■ What you need to do
Render as a numbered list everything from the line containing "How do I perform: Click" down to the line containing "pyautogui.click(x=327, y=406)", omitting blank lines and leaving out the pictures.

■ Available records
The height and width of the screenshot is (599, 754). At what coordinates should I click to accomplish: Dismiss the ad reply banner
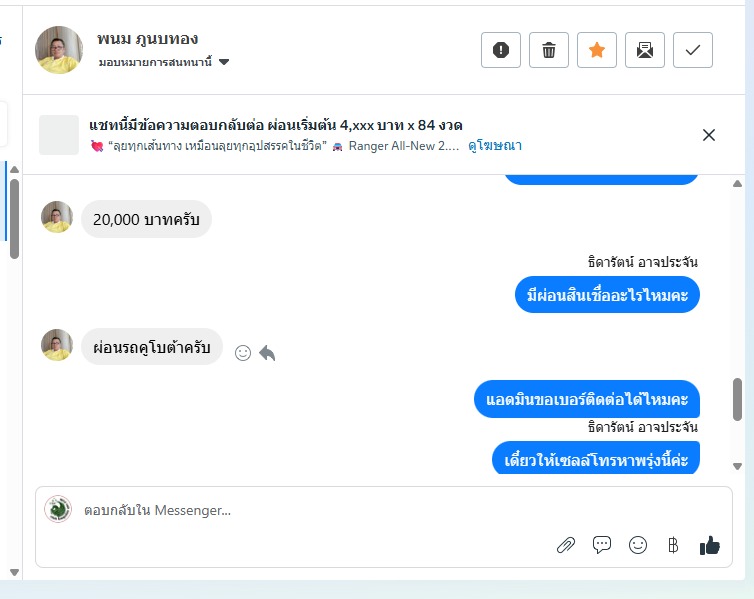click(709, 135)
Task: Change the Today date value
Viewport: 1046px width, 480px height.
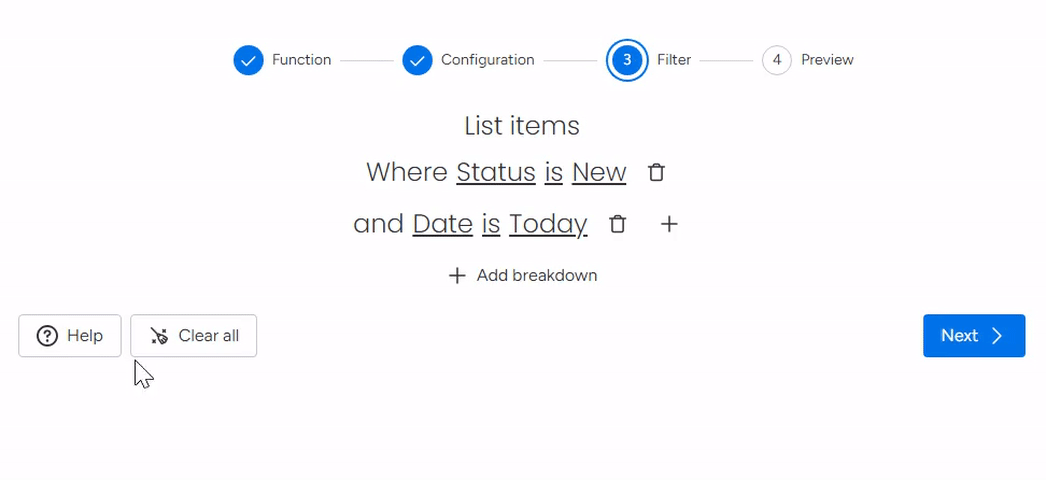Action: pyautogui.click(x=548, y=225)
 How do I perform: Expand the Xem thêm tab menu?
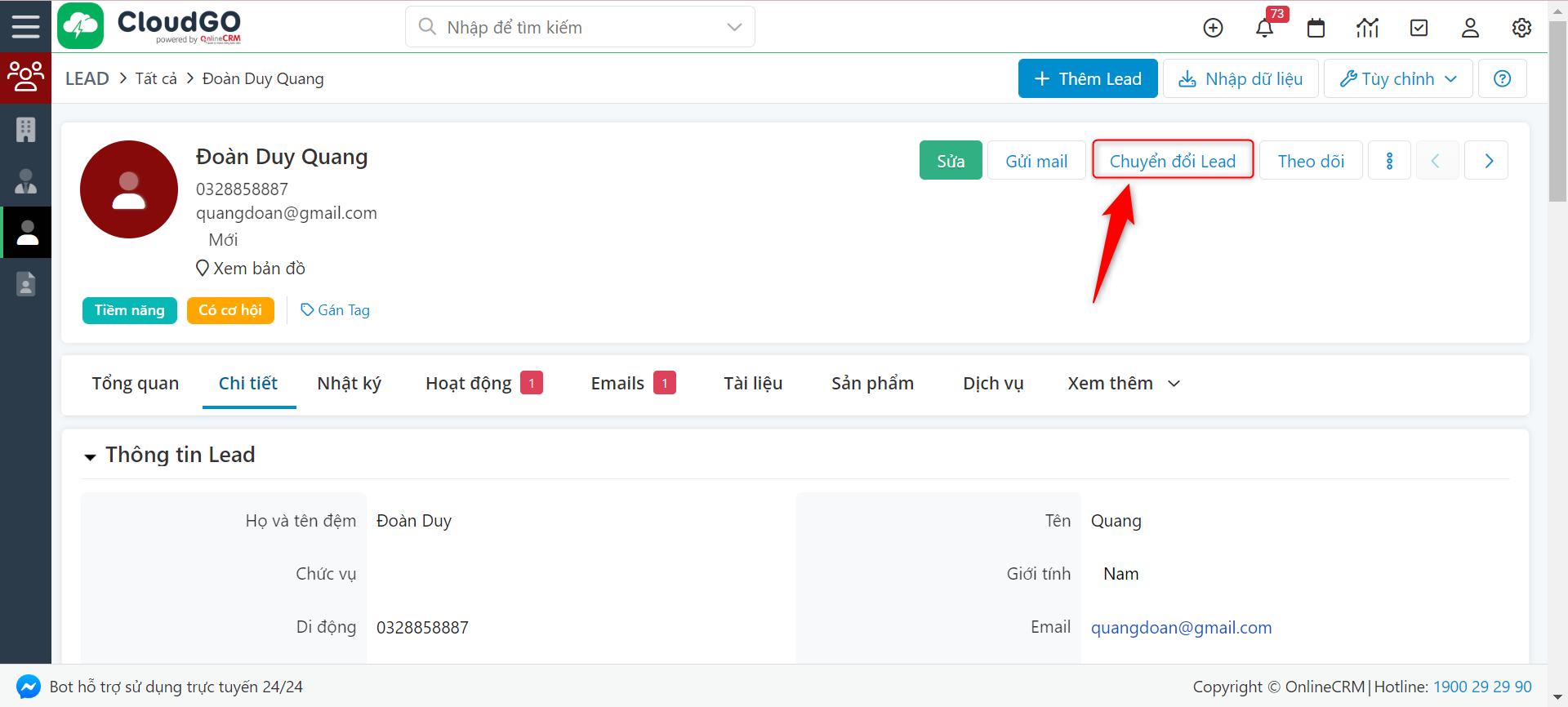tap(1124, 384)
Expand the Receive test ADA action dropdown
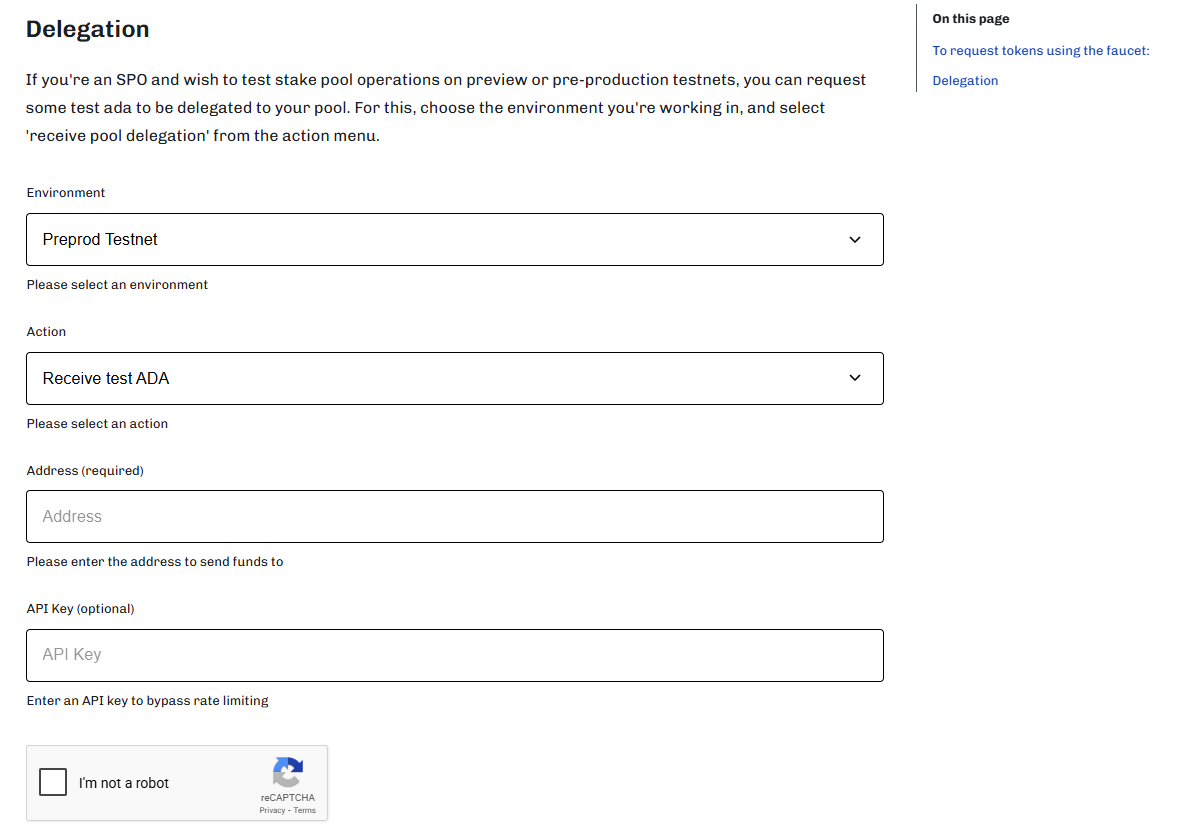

* * *

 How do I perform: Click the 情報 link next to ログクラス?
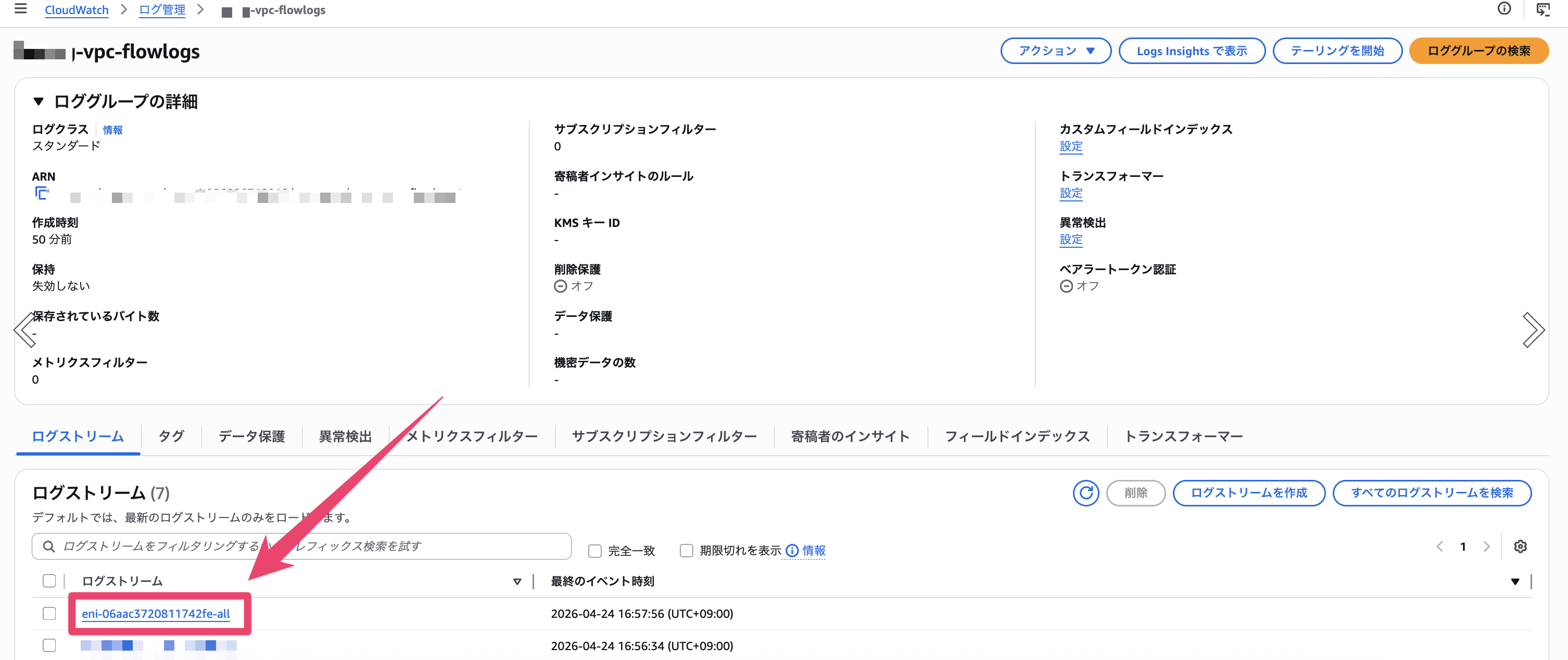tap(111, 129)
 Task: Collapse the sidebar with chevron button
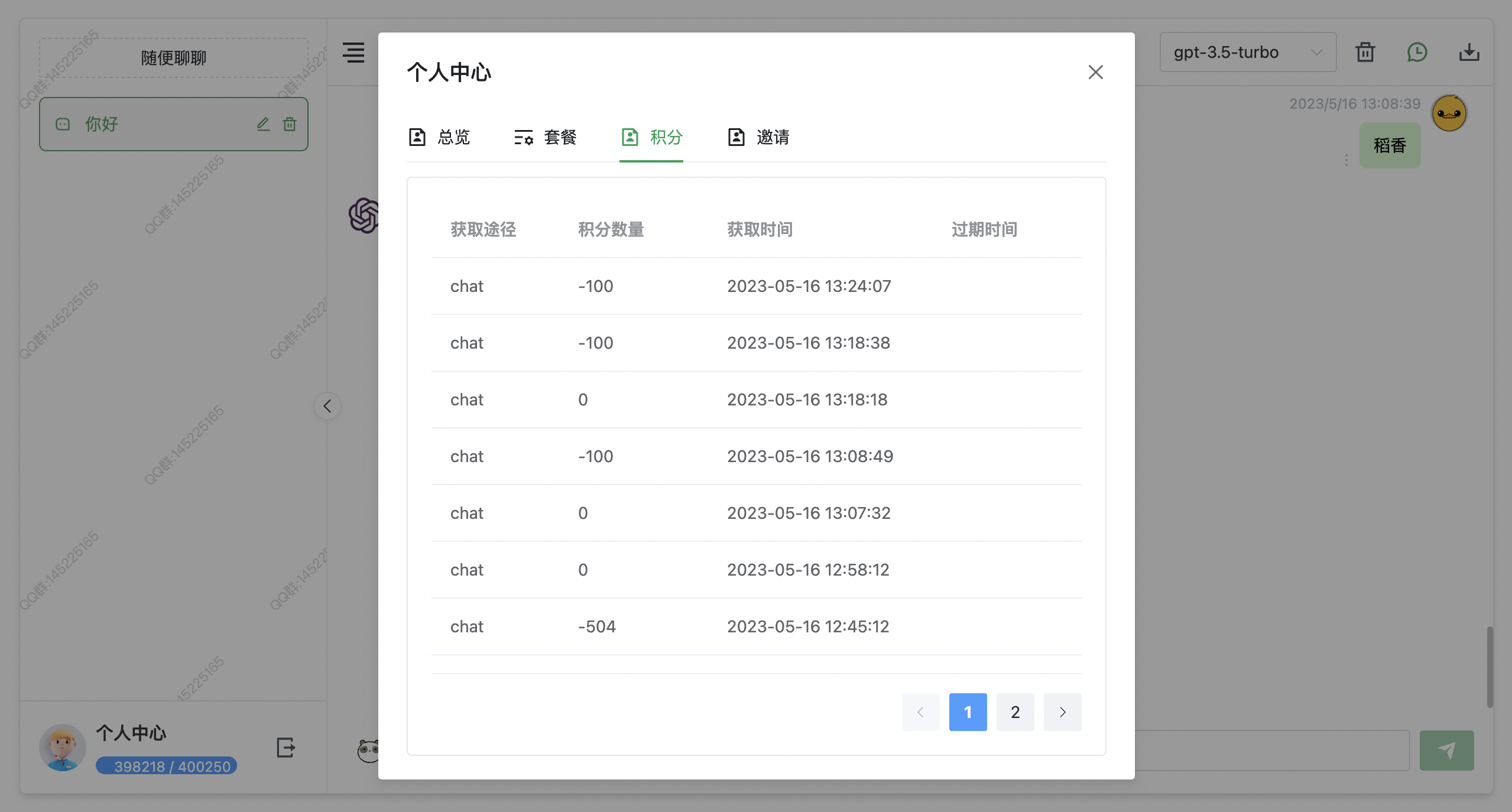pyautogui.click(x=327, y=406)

■ Solution for this exercise
1.  How do I perform: Click the 情報 link next to ログクラス?
2. tap(111, 129)
3.  Task: Collapse the sidebar with chevron button
4. pyautogui.click(x=327, y=406)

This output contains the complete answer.